I have now received a copy of the Will of Timothy Smithson,
and it turns out to provide an interesting encounter with one aspect of Grimsby
history.
So, first, the historical context.
In the eighteenth century, Grimsby, although it had Borough
status and returned two Members of Parliament, was no bigger than a modern
village and no bigger than the other tiny market towns of north-east Lindsey such
as Barton and Caistor. What soon became
known as the 'Old Town' clustered around the church and the Riverhead.
At the very end of the century, two major developmental initiatives
were taken to kick-start something bigger, but, in the end, neither managed to do
so.
First, a dock was built along the mainly silted up Haven – today this is the portion of Alexandra Dock between the Riverhead and the
A180. The enabling Act was passed in
1796 and the first use was in 1801. But
those who financed the development, which included all the major landowners in
the Wolds, did not have sufficient supplies of goods to export and proved
to be naive about what the quantity of trade by others would be.
Secondly, from 1800, the common land immediately east of the
new dock was parcelled up and initially leased and then sold for building development
– this ‘New Town’ occupied the land which today is between Alexandra Dock and the railway line. The population of Grimsby doubled (to over
4000 people by 1831) but actually far fewer of the plots were developed than
had been expected and many ended up being used as market gardens.

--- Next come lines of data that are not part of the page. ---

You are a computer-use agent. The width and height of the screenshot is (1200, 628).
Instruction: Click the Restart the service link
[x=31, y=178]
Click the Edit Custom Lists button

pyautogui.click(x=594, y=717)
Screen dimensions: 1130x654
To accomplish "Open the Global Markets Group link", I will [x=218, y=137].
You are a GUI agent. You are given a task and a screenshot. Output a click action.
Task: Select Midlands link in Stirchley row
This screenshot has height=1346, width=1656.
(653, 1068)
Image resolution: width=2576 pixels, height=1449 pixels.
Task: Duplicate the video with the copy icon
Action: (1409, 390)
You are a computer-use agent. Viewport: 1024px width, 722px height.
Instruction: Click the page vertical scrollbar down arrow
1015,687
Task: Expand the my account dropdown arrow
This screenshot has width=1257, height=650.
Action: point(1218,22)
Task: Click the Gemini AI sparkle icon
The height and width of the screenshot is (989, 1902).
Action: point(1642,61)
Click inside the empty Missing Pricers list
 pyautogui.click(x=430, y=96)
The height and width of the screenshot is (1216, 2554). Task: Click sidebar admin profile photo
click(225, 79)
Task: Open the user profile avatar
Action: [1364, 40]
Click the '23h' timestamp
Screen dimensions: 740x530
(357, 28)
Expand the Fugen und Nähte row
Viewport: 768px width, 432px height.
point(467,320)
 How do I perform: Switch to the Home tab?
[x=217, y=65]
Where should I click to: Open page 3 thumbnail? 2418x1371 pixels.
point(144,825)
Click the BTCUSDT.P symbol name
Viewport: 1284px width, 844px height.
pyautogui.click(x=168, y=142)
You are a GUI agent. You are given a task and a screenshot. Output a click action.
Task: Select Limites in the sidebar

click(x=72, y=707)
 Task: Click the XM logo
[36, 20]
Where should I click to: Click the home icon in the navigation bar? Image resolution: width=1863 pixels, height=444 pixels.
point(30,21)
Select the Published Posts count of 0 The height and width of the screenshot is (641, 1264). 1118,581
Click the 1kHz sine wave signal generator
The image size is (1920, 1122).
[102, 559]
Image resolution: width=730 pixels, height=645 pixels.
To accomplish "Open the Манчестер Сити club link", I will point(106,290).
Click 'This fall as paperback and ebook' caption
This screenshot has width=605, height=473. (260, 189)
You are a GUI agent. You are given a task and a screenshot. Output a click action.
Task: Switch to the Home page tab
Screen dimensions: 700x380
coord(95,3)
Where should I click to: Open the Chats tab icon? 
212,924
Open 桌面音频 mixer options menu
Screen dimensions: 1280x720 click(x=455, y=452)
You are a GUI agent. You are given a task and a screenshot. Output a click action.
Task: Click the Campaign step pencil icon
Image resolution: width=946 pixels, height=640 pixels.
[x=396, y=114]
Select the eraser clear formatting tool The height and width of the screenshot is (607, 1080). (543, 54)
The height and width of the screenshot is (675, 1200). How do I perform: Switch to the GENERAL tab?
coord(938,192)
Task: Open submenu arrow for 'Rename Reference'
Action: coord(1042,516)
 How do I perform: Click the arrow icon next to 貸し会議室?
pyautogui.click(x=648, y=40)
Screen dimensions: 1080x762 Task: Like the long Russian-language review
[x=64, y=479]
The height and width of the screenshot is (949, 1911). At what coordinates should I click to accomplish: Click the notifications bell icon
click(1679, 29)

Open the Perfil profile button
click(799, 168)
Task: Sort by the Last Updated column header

It would be more than a generation later, in the 1840s, that
the development of Grimsby took off with the completion of agricultural
enclosure and improvement and with the coming of the railway, but that is quite
another story.
Back to Timothy Smithson’s Will, made in 1816, three years
before his death. Although he describes
himself as a Farmer of Great Coates, almost all of the document deals with an
extensive portfolio of property - including ‘all my nine freehold messuages or
tenements with gardens and appurtenances situate in Great Grimsby in a certain
street or place called Flower Square’ (some of which were let to
tenants).
Flour Square (the contemporary spelling is twentieth
century) is at what would then have been the northern end of the New Town, on
the marshy coastal strip of Fitties rather than on the Common proper, and is today just
north off the Lock Hill roundabout.
Smithson allocates the nine properties in turn to his eight oldest
surviving children; the daughter married to a joiner (Charles Hudson) gets a property
with a joiner’s shop. His youngest
children, by his second wife Mary, were still under age, and he makes provision for
Mary and these children to have income from property trusts. His ‘dear wife’ also gets ‘my two best beds,
half of my best chairs [and] also my mahogany dining and tea tables’.
Of additional interest for me are the names of the two much
younger farmers (aged in 1816 39 and 44, as against Smithson’s 66) to be the
trustees. They are ‘my two good friends’ Richard Taylor of Great Coates (whose memorial and grave have featured in this Blog before) and Charles Nevill of Little
Coates (about more of whom in a moment).
There is obviously something of a community among these more substantial tenant
farmers, each managing the largest businesses in the two villages; they formed part of the sort
of class prosperous enough to take advantage of new investment opportunities in
neighbouring Grimsby.
The earliest surviving gravestone in Little Coates
churchyard is that of Charles’ grandparents(from 1781) . His parents’ gravestone also survives nearby, and a
picture from it has appeared in this Blog before.
Charles’ sister Ann married a Joshua Chapman,
and they were to be the great-grandparents of the Joseph Chapman whose fortune
was made when Grimsby’s growth and trade eventually really did take took off
and whose legacy paid for the building of most of the present St Michael’s,
Little Coates almost exactly a century after Smithson drew up his Will.